Perhaps the easiest way to do this is to construct the blacklist using the input field separator (so you know it won't be part of the field). With an input.csv file of:
1,2,3,4,5,6,7,8,9,10,11,12,13,14,15,16,17,AAA
1,2,3,4,5,6,7,8,9,10,11,12,13,14,15,16,17,BBB
1,2,3,4,5,6,7,8,9,10,11,12,13,14,15,16,17,CCC
1,2,3,4,5,6,7,8,9,10,11,12,13,14,15,16,17,DDD
1,2,3,4,5,6,7,8,9,10,11,12,13,14,15,16,17,EEE
Let's say you don't want lines where field 18 is AAA, BBB or DDD:
pax> awk -F, 'BEGIN{ss=",AAA,BBB,DDD,"}ss!~","$18","{print}' input.csv
CCC
EEE
Below, we'll break down how it works:
BEGIN {
ss=",AAA,BBB,DDD," # This is the blacklist, note IFS separator and start/end.
}
ss !~ ","$18"," { # If ",<column 18>," not in blacklist, print.
print $18
}
The trick is to create a string which is the column we're checking surrounded by the delimiters (which cannot be in the column). If we find that in the blacklist (which is every unwanted item surrounded by the delimiter), we can discard it.
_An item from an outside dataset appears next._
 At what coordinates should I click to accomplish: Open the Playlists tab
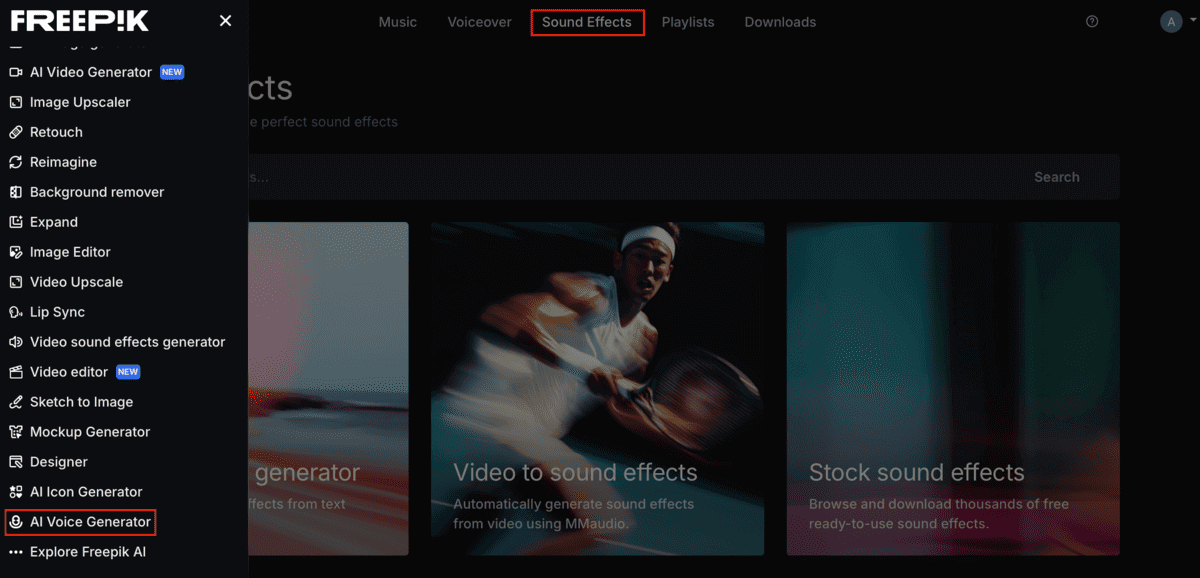click(x=688, y=22)
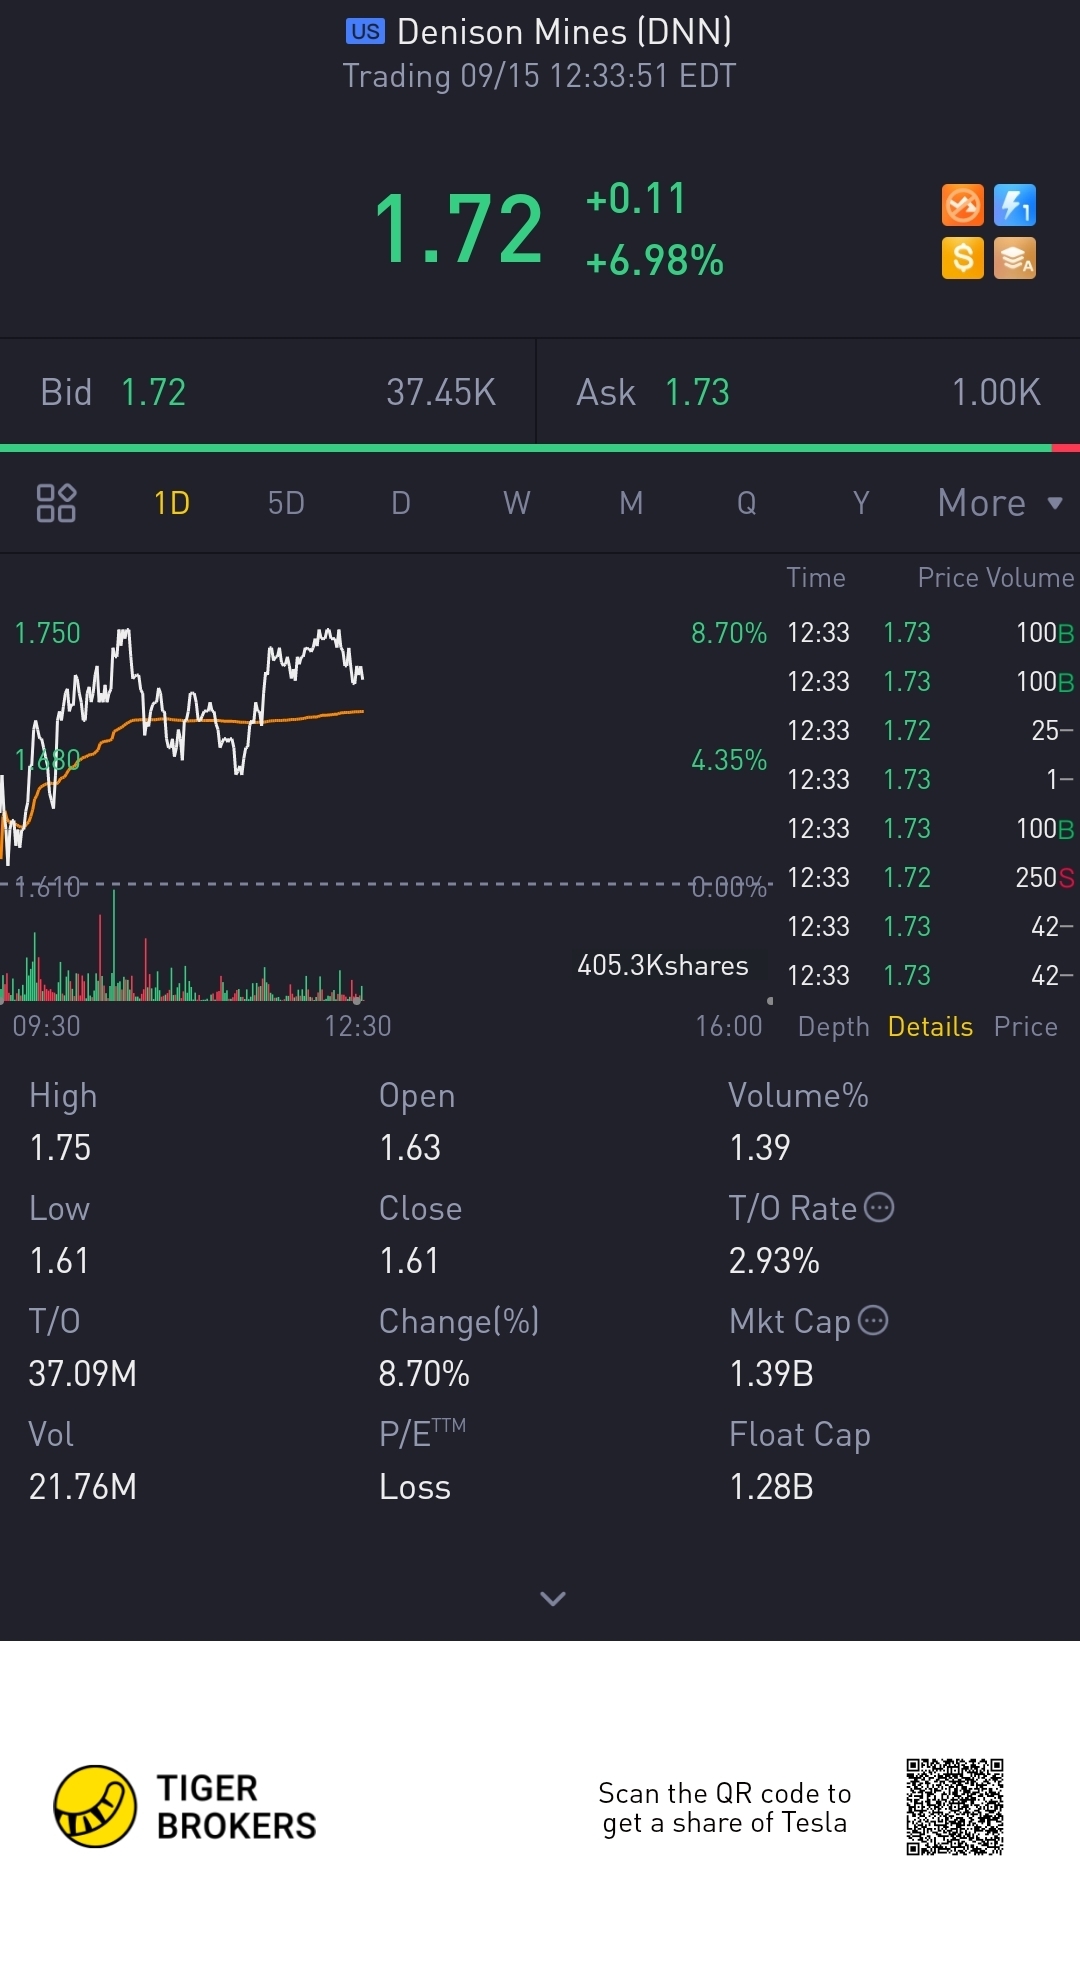
Task: Tap the yellow dollar sign badge
Action: pos(962,258)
Note that you're not restricted to a fixed blacklist (either in your string or if you decide to use a regex solution), you can if you wish read the entries from a file and dynamically construct the list. For example, consider the file blacklist.txt:
AAA
BBB
DDD
and the input.txt file as shown above. The following awk command can dynamically create the blacklist from that file thusly:
pax> awk -F, 'BEGIN{ss=","}NR==FNR{ss=ss""$1",";next}ss!~","$18","{print}' blacklist.txt input.csv
1,2,3,4,5,6,7,8,9,10,11,12,13,14,15,16,17,CCC
1,2,3,4,5,6,7,8,9,10,11,12,13,14,15,16,17,EEE
Again, breaking it down:
BEGIN {
ss = "," # Start blacklist.
}
NR==FNR { # Only true for first file in list (blacklist).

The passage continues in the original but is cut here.